Life as a Technology Company
A key, defining principle of Technology Company thinking is automation. Anything and everything is automated. This allows for incredible scaling and efficiency. When I worked on the Android team at Google, we had one team member per million users. WhatsApp is reported to have one developer per 10 million users.
To act like a Technology Company you need a purity of purpose, pursuing automation ruthlessly. All manual processes must be eliminated. Banks, unfortunately, are very keen to throw people at problems when they should be throwing machines at problems.
Automation should be at the heart of how code is written and tested. While all companies, including banks, use code repositories (“repo”) like git, they often have one repo per project or component. This allows teams to work quickly and independently at the start, but it stores up problems for the future. Google, by contrast, uses a single repo for all its main code, and Thought Machine uses an identical approach. This is called “monorepo”. Monorepo is combined with what’s known at Continuous Integration, Continuous Development (CI/CD). This means that when a developer checks in a bit of code, it automatically integrates with everything else that’s there. It deploys straight away into a pre-production environment. Testing is done automatically.

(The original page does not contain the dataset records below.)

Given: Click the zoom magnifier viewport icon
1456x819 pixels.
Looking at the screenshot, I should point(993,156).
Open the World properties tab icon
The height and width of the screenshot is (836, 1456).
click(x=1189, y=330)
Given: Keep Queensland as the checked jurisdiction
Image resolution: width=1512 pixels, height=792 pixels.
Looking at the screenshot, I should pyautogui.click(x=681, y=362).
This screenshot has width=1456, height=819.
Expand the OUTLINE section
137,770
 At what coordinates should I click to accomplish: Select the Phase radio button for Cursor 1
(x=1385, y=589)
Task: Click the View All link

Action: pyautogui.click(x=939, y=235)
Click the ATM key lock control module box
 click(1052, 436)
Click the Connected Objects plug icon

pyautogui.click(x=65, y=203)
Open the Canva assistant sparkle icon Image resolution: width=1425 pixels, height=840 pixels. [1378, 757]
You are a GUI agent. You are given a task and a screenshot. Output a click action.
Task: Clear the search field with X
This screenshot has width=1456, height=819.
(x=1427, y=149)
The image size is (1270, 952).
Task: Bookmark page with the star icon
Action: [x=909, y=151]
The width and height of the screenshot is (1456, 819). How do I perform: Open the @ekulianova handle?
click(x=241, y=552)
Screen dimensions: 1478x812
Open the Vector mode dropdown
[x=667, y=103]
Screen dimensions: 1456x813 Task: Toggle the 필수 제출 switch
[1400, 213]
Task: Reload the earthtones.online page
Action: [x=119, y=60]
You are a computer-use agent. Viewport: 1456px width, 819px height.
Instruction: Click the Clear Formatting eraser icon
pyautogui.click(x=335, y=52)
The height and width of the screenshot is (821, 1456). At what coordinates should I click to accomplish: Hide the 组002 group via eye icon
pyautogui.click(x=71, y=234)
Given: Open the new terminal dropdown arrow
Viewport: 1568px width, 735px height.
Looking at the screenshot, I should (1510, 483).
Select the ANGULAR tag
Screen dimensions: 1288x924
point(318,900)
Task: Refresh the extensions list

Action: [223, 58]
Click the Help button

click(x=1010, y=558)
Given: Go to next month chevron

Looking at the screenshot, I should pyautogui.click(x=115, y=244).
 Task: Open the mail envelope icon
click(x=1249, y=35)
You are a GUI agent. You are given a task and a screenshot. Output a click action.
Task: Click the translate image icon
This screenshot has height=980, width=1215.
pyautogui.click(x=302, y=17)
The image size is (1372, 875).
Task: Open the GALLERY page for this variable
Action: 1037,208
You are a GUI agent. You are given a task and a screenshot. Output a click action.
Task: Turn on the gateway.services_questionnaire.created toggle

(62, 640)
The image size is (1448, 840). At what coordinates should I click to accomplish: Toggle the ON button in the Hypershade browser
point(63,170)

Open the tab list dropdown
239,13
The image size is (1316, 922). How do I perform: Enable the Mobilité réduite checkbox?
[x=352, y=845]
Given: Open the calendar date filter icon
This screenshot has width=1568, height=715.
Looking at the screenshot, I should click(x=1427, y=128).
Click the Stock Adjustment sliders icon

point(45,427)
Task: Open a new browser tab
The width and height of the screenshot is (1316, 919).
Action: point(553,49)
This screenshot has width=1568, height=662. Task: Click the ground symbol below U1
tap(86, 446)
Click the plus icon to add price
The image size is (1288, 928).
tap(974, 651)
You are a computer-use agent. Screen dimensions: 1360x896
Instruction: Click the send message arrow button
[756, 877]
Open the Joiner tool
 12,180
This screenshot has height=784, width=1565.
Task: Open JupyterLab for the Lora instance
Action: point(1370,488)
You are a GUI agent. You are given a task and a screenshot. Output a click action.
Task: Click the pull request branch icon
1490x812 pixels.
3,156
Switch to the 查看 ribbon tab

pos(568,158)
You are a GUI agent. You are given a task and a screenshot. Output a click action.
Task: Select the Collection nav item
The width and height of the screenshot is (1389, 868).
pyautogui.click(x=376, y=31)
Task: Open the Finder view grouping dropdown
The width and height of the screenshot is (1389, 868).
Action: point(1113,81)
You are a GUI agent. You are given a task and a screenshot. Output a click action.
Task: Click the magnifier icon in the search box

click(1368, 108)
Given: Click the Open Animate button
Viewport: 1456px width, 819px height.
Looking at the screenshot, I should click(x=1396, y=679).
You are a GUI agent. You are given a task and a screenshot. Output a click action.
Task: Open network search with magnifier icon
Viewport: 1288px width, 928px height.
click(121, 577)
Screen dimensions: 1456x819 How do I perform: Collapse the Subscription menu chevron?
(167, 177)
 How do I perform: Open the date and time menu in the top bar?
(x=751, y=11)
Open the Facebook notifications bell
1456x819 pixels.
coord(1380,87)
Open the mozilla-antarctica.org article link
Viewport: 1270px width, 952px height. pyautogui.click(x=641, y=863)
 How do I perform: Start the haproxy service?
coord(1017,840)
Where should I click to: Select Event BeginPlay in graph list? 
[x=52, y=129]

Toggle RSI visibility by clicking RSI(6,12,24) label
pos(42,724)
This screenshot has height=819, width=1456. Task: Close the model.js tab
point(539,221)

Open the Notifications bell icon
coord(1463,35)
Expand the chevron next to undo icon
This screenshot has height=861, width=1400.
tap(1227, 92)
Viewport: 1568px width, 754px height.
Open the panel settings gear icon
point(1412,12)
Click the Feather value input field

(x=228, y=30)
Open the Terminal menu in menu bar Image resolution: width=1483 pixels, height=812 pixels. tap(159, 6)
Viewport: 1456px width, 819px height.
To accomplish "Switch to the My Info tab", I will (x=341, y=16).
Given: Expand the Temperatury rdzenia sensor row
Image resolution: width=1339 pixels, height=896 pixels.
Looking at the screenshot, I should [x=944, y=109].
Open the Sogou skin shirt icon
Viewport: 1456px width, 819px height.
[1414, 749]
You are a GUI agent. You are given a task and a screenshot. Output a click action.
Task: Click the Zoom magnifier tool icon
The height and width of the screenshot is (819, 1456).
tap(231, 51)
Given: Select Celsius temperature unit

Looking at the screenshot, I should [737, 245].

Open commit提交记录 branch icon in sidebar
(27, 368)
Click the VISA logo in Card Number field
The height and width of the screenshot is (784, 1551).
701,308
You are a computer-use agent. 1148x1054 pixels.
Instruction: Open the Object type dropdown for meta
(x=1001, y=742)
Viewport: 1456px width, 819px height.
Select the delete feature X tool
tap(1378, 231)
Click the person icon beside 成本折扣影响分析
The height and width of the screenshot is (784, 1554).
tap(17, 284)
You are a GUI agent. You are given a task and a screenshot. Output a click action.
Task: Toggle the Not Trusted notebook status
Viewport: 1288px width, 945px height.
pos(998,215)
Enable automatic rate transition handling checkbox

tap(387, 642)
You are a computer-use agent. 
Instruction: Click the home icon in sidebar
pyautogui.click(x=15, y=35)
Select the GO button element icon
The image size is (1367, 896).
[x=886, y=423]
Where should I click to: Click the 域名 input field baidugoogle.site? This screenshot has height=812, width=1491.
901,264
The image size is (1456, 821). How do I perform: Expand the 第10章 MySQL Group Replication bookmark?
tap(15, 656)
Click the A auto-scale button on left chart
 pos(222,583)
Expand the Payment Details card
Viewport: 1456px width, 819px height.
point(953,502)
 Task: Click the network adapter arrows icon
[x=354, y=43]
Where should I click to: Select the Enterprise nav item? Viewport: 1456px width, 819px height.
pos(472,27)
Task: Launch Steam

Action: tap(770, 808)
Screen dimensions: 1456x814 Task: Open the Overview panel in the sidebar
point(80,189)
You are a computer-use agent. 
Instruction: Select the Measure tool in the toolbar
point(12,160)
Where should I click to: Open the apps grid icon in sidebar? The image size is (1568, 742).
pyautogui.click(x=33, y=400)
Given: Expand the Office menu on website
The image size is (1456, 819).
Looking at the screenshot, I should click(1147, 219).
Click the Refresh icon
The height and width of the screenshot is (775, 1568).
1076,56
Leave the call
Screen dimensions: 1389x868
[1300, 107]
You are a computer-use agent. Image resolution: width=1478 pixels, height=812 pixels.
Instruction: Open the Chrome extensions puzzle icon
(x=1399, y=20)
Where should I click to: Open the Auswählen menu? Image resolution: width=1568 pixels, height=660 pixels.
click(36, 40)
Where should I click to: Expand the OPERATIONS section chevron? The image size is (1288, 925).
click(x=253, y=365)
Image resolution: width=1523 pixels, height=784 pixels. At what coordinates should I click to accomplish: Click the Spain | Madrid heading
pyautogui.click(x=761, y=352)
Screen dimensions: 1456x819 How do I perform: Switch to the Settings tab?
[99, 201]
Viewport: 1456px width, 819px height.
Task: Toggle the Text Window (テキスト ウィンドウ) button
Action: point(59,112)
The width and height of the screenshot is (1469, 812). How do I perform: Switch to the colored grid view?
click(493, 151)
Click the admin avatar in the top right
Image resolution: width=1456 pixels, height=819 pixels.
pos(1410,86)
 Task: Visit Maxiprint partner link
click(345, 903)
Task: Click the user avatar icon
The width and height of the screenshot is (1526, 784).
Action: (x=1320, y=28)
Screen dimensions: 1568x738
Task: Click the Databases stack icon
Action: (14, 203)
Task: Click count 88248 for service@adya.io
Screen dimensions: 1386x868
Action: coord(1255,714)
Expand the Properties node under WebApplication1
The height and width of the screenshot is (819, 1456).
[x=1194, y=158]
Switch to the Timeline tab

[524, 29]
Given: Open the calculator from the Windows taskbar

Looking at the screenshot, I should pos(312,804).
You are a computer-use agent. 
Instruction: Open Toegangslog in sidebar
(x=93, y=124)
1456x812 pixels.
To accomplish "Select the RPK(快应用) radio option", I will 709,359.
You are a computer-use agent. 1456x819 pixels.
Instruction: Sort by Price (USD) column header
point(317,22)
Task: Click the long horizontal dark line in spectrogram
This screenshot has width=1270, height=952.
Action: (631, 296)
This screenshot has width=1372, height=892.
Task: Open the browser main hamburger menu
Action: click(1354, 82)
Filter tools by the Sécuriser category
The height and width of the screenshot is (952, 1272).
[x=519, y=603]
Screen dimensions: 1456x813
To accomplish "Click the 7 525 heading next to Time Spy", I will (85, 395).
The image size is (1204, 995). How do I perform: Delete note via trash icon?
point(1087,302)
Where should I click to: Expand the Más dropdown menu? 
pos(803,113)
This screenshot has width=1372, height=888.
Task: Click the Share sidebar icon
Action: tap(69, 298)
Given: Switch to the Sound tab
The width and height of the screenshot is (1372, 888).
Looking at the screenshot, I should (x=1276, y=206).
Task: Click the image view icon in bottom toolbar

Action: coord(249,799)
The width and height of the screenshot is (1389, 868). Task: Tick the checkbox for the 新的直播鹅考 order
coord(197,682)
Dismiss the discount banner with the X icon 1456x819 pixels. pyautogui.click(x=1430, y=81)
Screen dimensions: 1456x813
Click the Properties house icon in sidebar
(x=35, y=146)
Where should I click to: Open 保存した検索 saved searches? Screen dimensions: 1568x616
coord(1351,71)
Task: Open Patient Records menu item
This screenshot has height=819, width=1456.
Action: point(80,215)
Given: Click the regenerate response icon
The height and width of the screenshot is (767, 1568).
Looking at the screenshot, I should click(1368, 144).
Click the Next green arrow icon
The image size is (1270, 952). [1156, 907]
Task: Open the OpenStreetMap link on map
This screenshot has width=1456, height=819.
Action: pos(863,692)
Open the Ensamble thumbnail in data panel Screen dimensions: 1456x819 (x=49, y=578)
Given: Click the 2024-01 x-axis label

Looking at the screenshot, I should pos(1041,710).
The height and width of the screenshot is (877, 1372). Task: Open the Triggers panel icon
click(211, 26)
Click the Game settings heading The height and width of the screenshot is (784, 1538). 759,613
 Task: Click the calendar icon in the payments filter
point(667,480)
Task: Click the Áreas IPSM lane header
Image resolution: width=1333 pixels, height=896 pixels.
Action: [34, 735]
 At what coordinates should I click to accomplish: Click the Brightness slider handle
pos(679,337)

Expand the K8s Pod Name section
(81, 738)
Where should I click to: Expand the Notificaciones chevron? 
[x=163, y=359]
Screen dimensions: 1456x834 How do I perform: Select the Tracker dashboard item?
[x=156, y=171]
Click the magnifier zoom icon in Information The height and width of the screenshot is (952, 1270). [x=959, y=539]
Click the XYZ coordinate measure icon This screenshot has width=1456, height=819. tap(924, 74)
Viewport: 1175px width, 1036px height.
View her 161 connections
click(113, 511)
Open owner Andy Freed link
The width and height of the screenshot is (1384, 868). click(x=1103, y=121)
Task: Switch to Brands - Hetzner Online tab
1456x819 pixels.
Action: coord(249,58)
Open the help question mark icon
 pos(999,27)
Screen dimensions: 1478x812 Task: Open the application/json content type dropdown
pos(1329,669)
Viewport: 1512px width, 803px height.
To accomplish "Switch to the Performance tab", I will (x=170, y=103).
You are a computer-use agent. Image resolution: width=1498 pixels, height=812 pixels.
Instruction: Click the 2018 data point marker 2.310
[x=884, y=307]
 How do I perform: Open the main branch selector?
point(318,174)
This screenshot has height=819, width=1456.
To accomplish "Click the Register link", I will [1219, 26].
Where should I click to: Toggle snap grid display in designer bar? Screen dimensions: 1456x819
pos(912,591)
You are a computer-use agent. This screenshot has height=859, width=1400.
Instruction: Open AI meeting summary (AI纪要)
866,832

I want to stress how important this last part is. Automatic testing can be done hundreds of times a day – impossible with manual testing. For developers, this is revolutionary. It means bugs can be identified immediately. Compare this to the way banks currently work – launching Big Bang upgrades every six months, so if something breaks the developers won’t have a clue where the problem lies.
With full automation it is possible to deploy code updates hundreds of times a day. Innovation happens via a blizzard of incremental improvements. Amazon, for example, revealed it deploys new code every 11.6 seconds. Etsy deploys code more than 50 times a day – an approach requiring 13,700 automated tests a day.
This is how Technology Companies work. It is how banks need to work.
Consider the advantages for deploying CI/CD, in a fully automated environment.
- Applications will evolve over time by incremental improvement. No longer will a bank risk being marooned on out-of-date software, unable to upgrade because the gap has grown too large.
- Innovation is made easy. Product designers can make valuable changes to the customer experience on the fly. A/B test. Launch new products in weeks, not months.
- Improved stability. Introducing small, gentle, frequent changes is far more reliable than Big Bang upgrades once every six months. We all know the bank’s track record on these mega-releases – they have the potential to ruin the reputation of a bank.
- Staffing costs are reduced to a fraction. In a fully automated bank all routine processes are delegated to machines.
Google and Netflix offer proof
So I think the Bank of England is being conservative with a cost saving estimate of just 30 to 50 per cent. When we compare the efficiency of the best Technology Companies we can see banks stand to gain 90 per cent by adopting the same approach.
We at Thought Machine are helping our clients, including Lloyds Banking Group, SEB, Atom Bank, and Standard Chartered, enter this new world. They are transforming into Technology Companies, with the same philosophy as Google and Amazon.
The gains are astronomical. We hope other banks embrace the future, and join us.